Мальцев долго смотрел на следы обыска. Произвести обыск. Арестовать. Допросить. Посадить. Эти понятия вызывали в Мальцеве старый привычный страх. Он сам вызывал его в себе весь день, всю последнюю неделю. Он хотел его. Старый страх защищал его от сумасшествия, давал отдых раскалившемуся до предела хаосу в мыслях. Мальцев глядел на вещи, выброшенные из чемоданчика, и ему все сильнее хотелось никогда не выходить из комнаты, в которой он сидел.
Глава четвертая
Пять суток просидел Мальцев в номере, наслаждаясь видом стен, запертой дверью. Деньги у него еще были, но мысль о том, что они скоро истощатся, была невыносимой, как сильный зуд. Он не проветривал комнату, читал Пруста, говорил себе, усмехаясь, что это Запад проникает в него семимильными шагами, но сделать ничего не мог. Не смог. Он пошел в Толстовский Фонд, временами оглядываясь, нет ли за ним слежки. Грязнота улиц подчеркивалась их пустынностью. Бумажки, колыхаемые ветерком, напомнили Мальцеву фильмы о революции: замерзшие в ожидании жизни улицы, катающиеся по мостовой растоптанные листовки, и вдруг стройный топот ног и далекие всепроникающие звуки интернационала. Мальцев пробормотал:
— Ничего, мы придем, эти французишки всего дождутся. Мы им покажем социальную справедливость. Будут в очереди стоять не только у кинотеатра и не только во время войны. Зависть к сытым всегда можно назвать жаждой социальной справедливости, а ненависть к богатым — поисками этой справедливости. А сами слабеют. Они, что ли, смогут спасти европейскую цивилизацию от азиатского способа производства? Смешно.
Последнюю фразу Мальцев сочинил, чтобы придать вес возвратившемуся к нему презрению к Франции.
Но одновременно он по-отечески жалел французов. И хоть снисходительно относился к их жажде жить, хоть ни в грош не ставил их любовь к свободе, — ибо, судил он, свободе нужен гражданин, а не любовник, — все же он чувствовал, что недопонимает этих людей, более того, что пониманию мешает в нем нечто, путающее силу с насилием…

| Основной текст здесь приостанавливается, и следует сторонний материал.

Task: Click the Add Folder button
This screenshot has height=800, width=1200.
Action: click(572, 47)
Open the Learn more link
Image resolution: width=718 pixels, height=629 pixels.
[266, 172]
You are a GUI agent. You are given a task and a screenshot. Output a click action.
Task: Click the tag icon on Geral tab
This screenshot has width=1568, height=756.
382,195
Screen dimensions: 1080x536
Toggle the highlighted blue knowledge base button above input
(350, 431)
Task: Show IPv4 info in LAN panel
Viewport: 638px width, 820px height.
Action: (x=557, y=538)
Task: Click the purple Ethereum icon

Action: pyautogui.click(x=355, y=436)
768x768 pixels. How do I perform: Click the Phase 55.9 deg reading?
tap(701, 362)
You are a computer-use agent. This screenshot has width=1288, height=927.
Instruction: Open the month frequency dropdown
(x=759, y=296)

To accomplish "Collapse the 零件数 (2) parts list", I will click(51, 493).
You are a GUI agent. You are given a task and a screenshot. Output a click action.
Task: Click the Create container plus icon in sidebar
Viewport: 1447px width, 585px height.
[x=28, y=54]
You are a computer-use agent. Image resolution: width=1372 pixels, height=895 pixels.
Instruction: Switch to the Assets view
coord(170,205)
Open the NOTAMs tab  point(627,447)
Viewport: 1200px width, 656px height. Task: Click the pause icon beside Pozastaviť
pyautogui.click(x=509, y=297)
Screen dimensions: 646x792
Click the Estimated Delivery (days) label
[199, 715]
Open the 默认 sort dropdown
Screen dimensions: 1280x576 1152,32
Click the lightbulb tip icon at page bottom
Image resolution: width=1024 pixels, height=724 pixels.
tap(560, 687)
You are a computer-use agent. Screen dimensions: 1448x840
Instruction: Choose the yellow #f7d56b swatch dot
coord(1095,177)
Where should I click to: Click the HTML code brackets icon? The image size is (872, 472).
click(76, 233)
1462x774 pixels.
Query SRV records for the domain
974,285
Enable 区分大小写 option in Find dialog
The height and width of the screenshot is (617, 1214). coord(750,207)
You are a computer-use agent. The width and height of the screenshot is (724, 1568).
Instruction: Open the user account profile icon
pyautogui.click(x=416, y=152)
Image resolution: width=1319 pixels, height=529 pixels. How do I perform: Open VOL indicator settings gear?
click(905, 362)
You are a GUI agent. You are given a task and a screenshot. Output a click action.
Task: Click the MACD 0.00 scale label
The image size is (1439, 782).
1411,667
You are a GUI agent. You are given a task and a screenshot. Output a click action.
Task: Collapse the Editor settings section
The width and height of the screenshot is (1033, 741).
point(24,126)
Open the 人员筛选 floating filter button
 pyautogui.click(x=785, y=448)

Помещение Толстовского Фонда пахло доброй старостью; от женщины, сидящей за заваленным судьбами людей столом, пахнуло историей — у женщины были полинявшие чистые глаза, изящная сухость ветхой плоти радовала глаз; когда она заговорила, Мальцев едва не взвыл от восторга: услышав русскую речь, поразившись необычной для него театральной чистотой произношения.
«Законсервировал Запад эту бабку, — подумал он. — Эх, аристократка, не добили вас. Хорошо, что наши вас не утопили всех в Черном море, не перевешали, не перестреляли, не уничтожили, как класс».
Мальцеву хотелось поцеловать женщину в обе щеки… влага начала щипать уголки глаз. Смутившись, так и не сев на предложенный стул, он начал рассказывать все, с ним случившееся. Старался покороче все объяснить, и милая старушка слушала-слушала, но так ничего и не понимала.
У советского были французские документы, и этот французский советский героически бежал с борта парохода… для нее было отчетливо ясно прежде всего, что сидевший перед ней молодой человек — герой. Мальцев повторил, уже не торопясь, свое повествование.